Location
- Country: Canada
- Province: British Columbia
- District: Cassiar Land District

Physical characteristics
- Source: Hoodoo Glacier
- • location: Boundary Ranges
- • coordinates: 56°47′3″N 131°21′31″W﻿ / ﻿56.78417°N 131.35861°W
- • elevation: 530 m (1,740 ft)
- Mouth: Iskut River
- • location: Boundary Ranges
- • coordinates: 56°42′18″N 131°20′20″W﻿ / ﻿56.70500°N 131.33889°W
- • elevation: 36 m (118 ft)
- Length: 10 km (6.2 mi)
- Basin size: 128 km^{2} (49 sq mi),
- • average: 8.82 m^{3}/s (311 cu ft/s)

Basin features
- Topo map: NTS 104B11 Craig River

= Hoodoo River =

River in Canada

The Hoodoo River is a tributary of the Iskut River in the northwest part of the province of British Columbia, Canada, located west of Hoodoo Mountain and the Twin River in Cassiar Land District. From its source in Hoodoo Glacier the Hoodoo River flows south for about 10 km to the Iskut River northwest of the mouth of the Craig River.

The Hoodoo River's watershed covers 128 km2, and its mean annual discharge is an estimated 8.82 m3/s. The river's watershed's land cover is classified as 49.4% snow/glacier, 22.7% barren, 10.6% conifer forest, 9.8% shrubland, and small amounts of other cover.
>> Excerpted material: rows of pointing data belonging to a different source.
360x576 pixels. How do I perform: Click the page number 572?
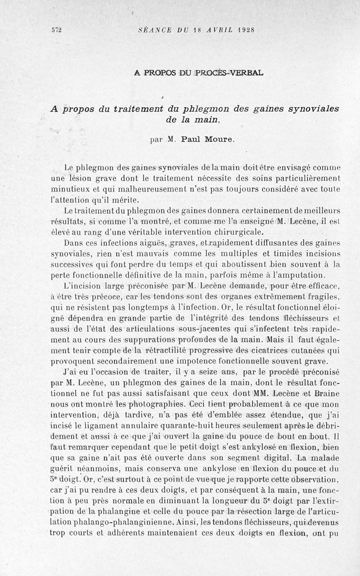pyautogui.click(x=56, y=31)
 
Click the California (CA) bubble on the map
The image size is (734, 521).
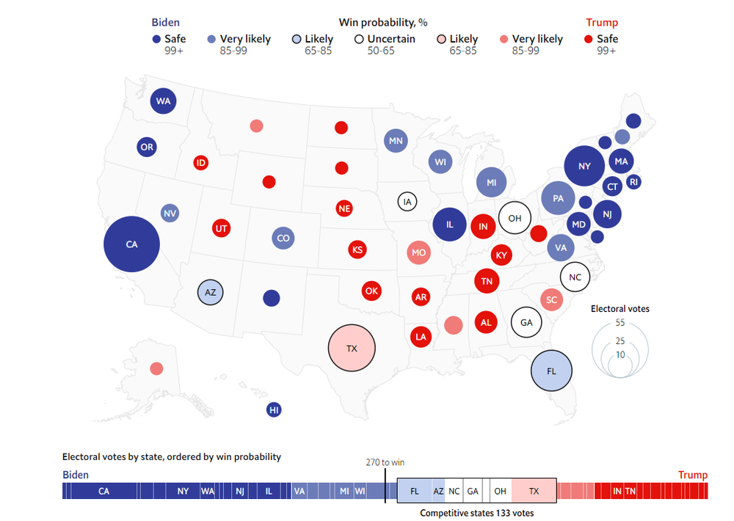[131, 244]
The mouth of the Hoodoo River is located about 68 km east-northeast of Wrangell, Alaska, about 120 km northwest of Stewart, British Columbia, and about 134 km south of Telegraph Creek, British Columbia.
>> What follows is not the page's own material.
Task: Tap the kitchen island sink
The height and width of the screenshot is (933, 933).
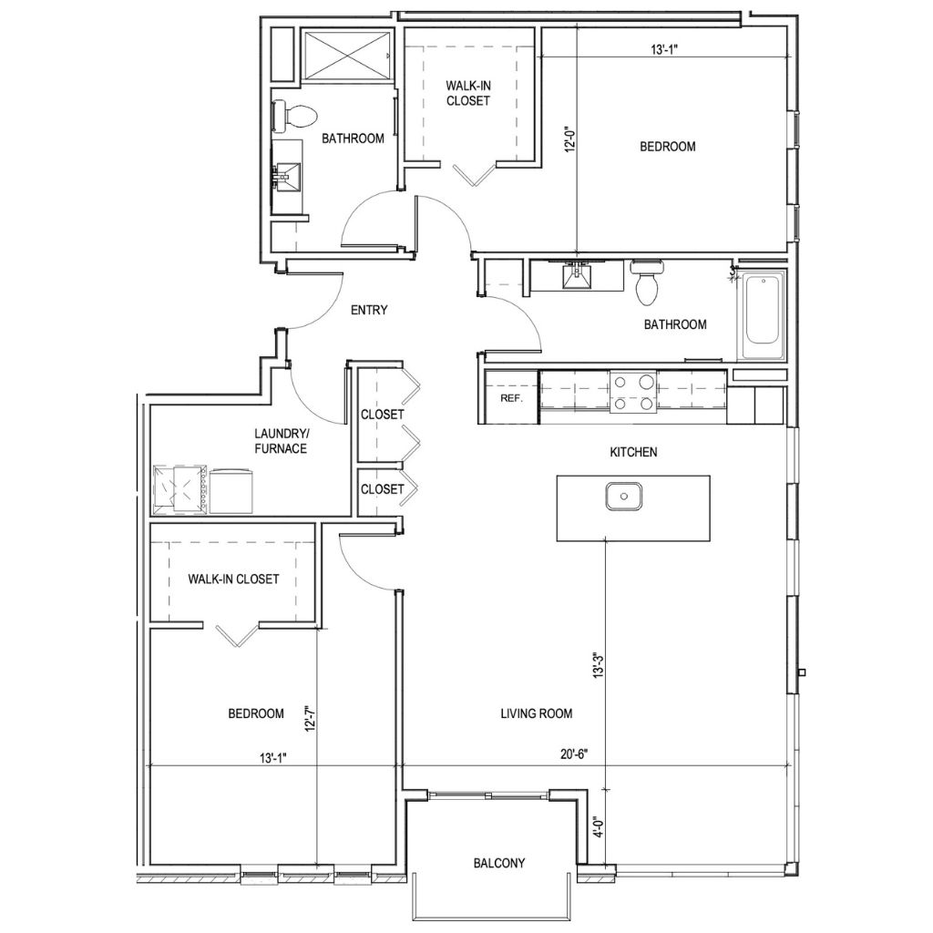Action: pos(624,497)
The Hoodoo River is in the traditional territory of the Tlingit, specifically the Shtax'héen Ḵwáan, commonly known as the Stikine River people. It is also in the asserted traditional territory of the Tahltan First Nation and Iskut First Nation, of the Tahltan people.

==Geography==
The Hoodoo River originates from the meltwaters of Hoodoo Glacier, a valley glacier that flows from the Andrei Icefield which dominates the mountains north of the Hoodoo River and from which numerous glaciers extend in all directions. This large glacial field is named after the son of Olav Mokievsky-Zubok, a glaciologist who carried out significant glaciological work in the Coast Mountains from the 1960s to the 1970s.

From Hoodoo Glacier the Hoodoo River flows south along the west side of Hoodoo Mountain and through glacial meltwater lakes, then through a coastal western hemlock forest. About 3 km north of the Iskut River the Hoodoo River is joined by its main tributary, an unnamed stream flowing southeast from the glaciers of Surprise Mountain. From this confluence of the two forks, the Hoodoo River continues south through an increasingly braided channel before emptying into the Iskut River.